Reproduce the lines of the records below without any change, starting at the line that has "Task: Click the Microsoft Edge page title" and stopping after the line that has "(x=145, y=325)".

─── Supplied records

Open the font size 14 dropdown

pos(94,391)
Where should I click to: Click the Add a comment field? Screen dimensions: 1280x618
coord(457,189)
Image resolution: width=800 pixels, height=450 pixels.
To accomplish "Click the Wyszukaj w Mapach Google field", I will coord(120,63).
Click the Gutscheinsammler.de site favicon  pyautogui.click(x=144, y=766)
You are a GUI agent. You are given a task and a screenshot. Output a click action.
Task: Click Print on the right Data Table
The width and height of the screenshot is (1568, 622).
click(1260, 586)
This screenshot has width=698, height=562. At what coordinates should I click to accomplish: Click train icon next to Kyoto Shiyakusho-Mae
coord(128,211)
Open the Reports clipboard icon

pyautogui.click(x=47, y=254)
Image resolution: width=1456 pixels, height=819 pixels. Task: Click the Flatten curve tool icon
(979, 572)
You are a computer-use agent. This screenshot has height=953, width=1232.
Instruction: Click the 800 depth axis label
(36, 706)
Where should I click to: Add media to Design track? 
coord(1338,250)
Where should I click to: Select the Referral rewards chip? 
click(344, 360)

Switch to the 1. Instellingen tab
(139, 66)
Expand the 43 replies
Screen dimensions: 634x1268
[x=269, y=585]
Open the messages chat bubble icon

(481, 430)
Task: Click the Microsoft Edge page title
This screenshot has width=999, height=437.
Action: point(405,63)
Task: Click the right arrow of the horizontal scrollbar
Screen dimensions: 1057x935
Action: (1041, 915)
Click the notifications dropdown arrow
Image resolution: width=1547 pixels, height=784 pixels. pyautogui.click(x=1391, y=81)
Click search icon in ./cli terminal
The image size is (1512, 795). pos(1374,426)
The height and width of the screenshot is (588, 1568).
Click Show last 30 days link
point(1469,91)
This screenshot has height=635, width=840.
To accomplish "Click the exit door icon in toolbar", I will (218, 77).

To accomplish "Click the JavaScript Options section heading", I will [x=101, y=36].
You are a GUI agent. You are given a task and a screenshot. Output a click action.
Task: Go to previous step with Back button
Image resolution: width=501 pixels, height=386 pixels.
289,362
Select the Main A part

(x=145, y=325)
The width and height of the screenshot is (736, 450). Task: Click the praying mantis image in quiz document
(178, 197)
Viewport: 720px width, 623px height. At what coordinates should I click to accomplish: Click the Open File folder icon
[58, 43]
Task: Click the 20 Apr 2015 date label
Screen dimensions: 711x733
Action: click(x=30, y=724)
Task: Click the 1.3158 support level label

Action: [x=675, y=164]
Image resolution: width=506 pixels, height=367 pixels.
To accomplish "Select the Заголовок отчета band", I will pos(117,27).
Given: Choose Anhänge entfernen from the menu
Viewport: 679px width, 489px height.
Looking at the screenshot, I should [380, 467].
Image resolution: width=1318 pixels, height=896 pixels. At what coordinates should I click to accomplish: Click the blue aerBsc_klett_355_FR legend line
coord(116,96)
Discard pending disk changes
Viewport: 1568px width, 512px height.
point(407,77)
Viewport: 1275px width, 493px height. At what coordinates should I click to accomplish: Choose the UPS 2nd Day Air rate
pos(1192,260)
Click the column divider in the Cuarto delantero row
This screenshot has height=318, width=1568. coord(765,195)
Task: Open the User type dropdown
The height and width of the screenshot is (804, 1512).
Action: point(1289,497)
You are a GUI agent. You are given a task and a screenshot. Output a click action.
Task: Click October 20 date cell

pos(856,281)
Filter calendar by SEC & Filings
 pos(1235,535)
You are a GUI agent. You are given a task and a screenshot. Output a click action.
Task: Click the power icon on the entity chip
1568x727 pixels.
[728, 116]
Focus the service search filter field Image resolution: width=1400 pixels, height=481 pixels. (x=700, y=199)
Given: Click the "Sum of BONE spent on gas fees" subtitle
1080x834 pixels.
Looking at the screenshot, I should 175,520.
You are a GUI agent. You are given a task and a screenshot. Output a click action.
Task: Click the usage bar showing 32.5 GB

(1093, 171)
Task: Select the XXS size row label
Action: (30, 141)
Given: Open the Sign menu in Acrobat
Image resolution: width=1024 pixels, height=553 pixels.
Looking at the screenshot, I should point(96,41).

──────

Solution below →
Task: Click the Microsoft Edge page title
This screenshot has width=999, height=437.
Action: point(405,63)
Task: Click the right arrow of the horizontal scrollbar
Screen dimensions: 1057x935
Action: (1041, 915)
Click the notifications dropdown arrow
Image resolution: width=1547 pixels, height=784 pixels. pyautogui.click(x=1391, y=81)
Click search icon in ./cli terminal
The image size is (1512, 795). pos(1374,426)
The height and width of the screenshot is (588, 1568).
Click Show last 30 days link
point(1469,91)
This screenshot has height=635, width=840.
To accomplish "Click the exit door icon in toolbar", I will (218, 77).

To accomplish "Click the JavaScript Options section heading", I will [x=101, y=36].
You are a GUI agent. You are given a task and a screenshot. Output a click action.
Task: Go to previous step with Back button
Image resolution: width=501 pixels, height=386 pixels.
289,362
Select the Main A part

(x=145, y=325)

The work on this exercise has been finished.